[Saved entries]
====

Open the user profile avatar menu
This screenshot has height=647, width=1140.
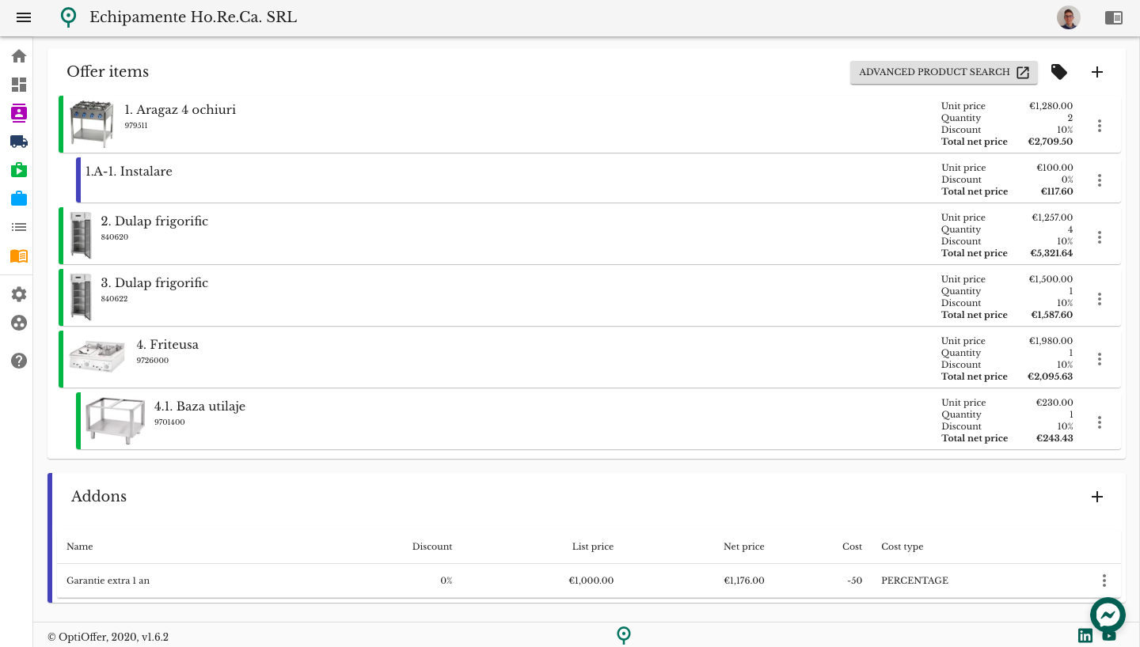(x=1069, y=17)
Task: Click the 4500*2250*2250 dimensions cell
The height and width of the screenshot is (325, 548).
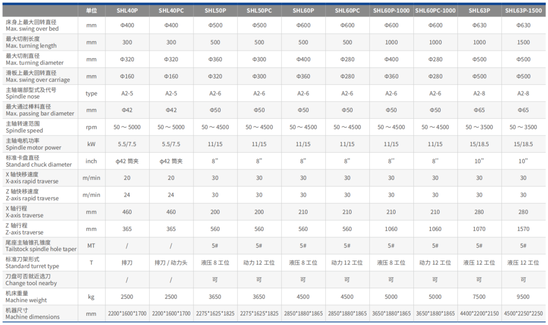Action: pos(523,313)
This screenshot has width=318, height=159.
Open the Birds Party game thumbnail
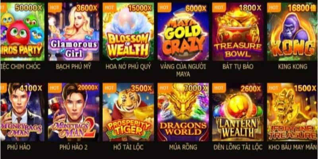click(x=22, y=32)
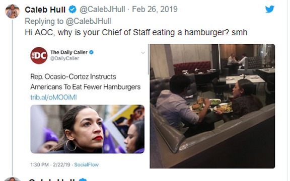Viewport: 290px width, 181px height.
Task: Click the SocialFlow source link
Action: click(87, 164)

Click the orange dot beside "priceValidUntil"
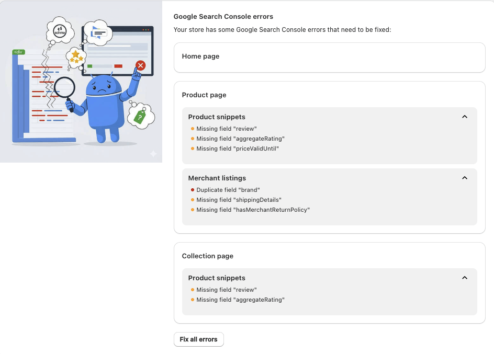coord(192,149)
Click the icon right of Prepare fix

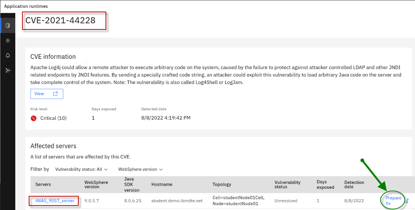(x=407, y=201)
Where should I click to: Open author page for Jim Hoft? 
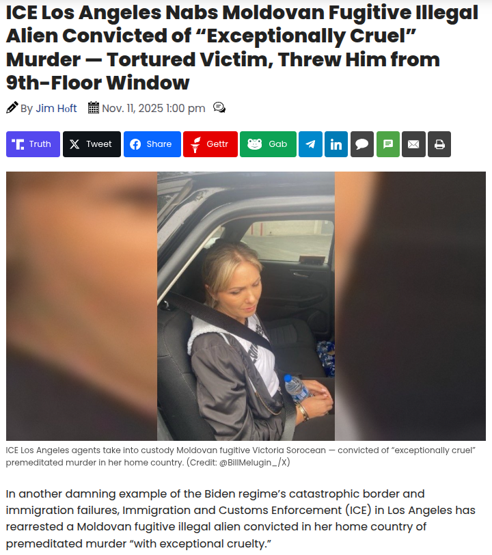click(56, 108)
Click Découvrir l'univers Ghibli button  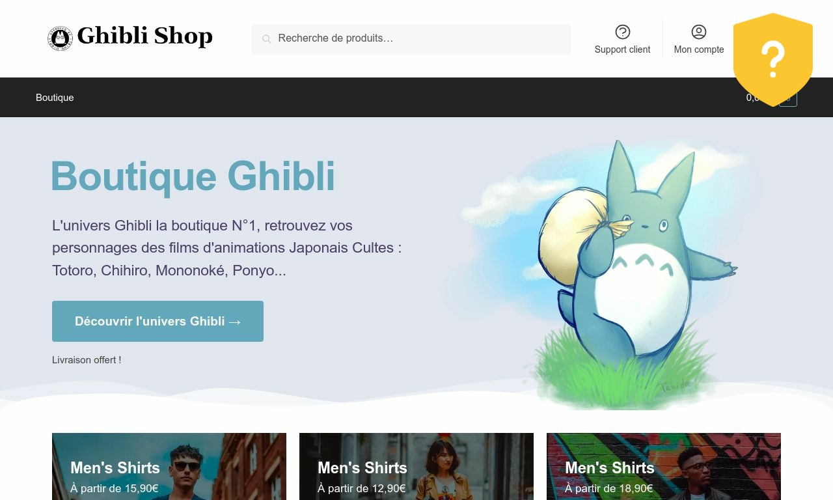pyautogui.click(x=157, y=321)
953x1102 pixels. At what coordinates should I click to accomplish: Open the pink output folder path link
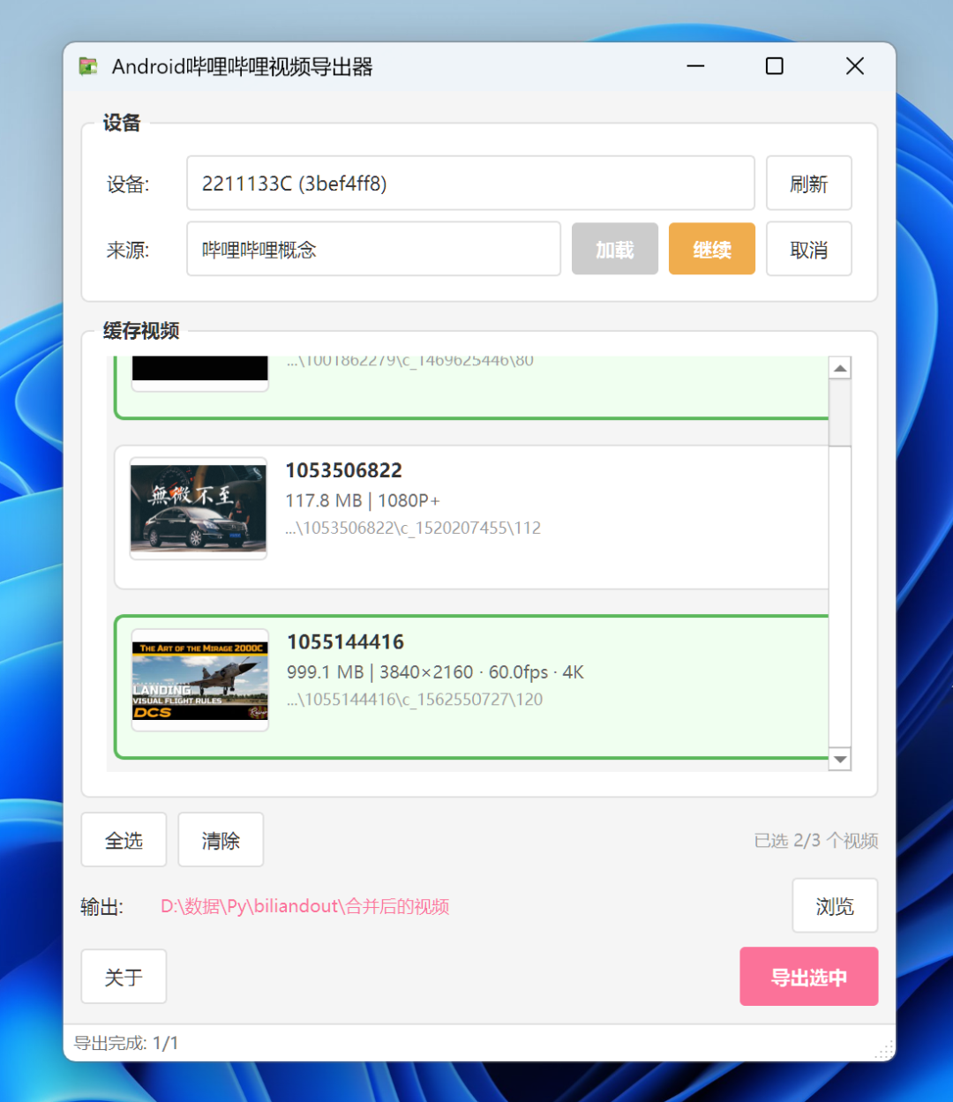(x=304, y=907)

====

◆ **EXERCISE**:
Omit the pictures and please write out exactly the lines between the one containing "953x1102 pixels. At" and the last line of the entries, both included.

◆ **SOLUTION FOR THIS PROBLEM**:
953x1102 pixels. At what coordinates should I click to accomplish: Open the pink output folder path link
(x=304, y=907)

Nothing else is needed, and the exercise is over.